Modelling a timeseries as a 2D field including AR1 noise and smooth seasonal cycle and trend (new to bayes and stan)

ezra_eisbrenner · August 1, 2023, 11:09am

Before I start, hi there Stan community! I’m both new to Bayesian statistics and to Stan, so feel free to comment on anything you think is worth commenting on :)

The goal

I like to model sea surface temperatures (SST) in a region where the seasonal cycle is cutoff during winter months (change of physical processes during sea-ice cover and subsequently change of SST distribution).

I set up the data y^{D\times N} to have two dimensions: D = the number of days that I have per year; and N = the number of years.
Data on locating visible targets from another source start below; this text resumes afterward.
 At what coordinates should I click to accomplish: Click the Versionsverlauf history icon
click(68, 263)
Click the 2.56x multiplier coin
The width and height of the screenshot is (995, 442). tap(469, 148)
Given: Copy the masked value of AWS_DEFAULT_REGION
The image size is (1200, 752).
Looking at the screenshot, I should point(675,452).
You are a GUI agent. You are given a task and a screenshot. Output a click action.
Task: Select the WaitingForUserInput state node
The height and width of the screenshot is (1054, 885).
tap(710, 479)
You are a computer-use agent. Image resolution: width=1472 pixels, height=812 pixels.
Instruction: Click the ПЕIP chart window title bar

For the model, I like the mean and trend to be very smooth along D. So I employ GPs (kernels K_1 and K_2). And I also like to have the noise to be AR1.

length of dayofyear dimension D approx. 290
length of year dimension N approx. 20

So I think the model I want should look (something) like this:

a(d) \sim \mathcal{N}(\mu_0(d), \vec{K}_1)
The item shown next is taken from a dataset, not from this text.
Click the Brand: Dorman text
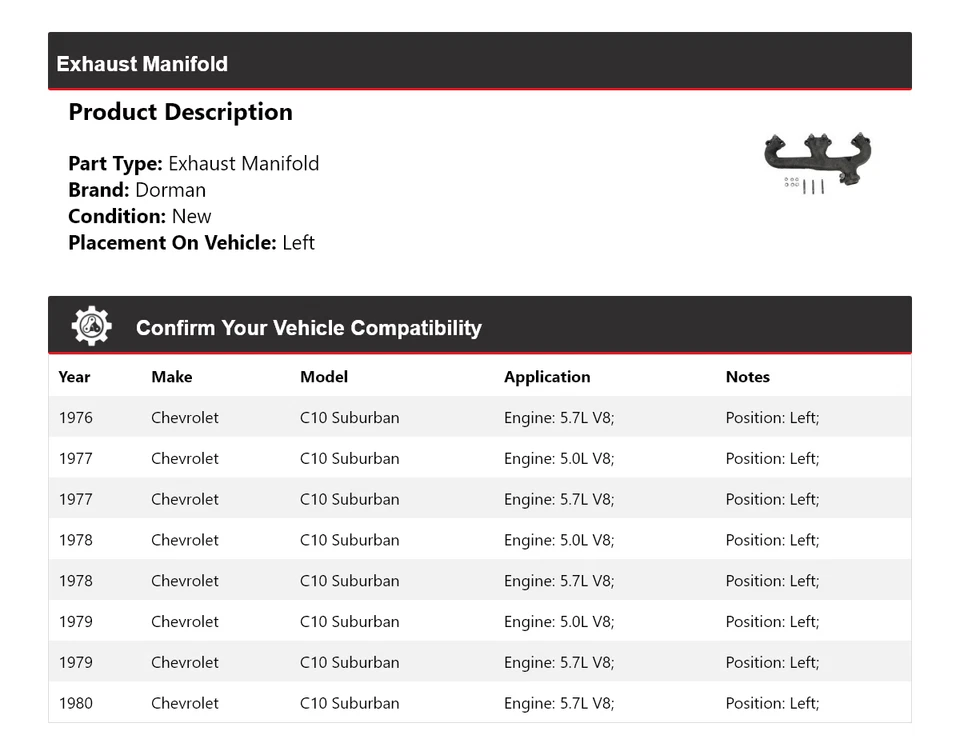137,190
b(d) \sim \mathcal{N}(0, \vec{K}_2)

\varepsilon(d,n) \sim \mathcal{N}(0, \vec{AR1}_\text{cov})

y(d,n) \sim a(d) + b(d) \times \text{year}(n) + \varepsilon(d,n)

I have a prior \mu_0 for each dayofyear at t_0 (and technically also a variance, but I decided to ignore that until it works at least a little).

The (wrong) model

The code below is a stage of my code which I was able to run (although it took forever and terminated before it finished with a file-not-found error related to some (maybe) temporary file). Anyway, it is not really what I aim for (see block thereafter, for what I actually try to do).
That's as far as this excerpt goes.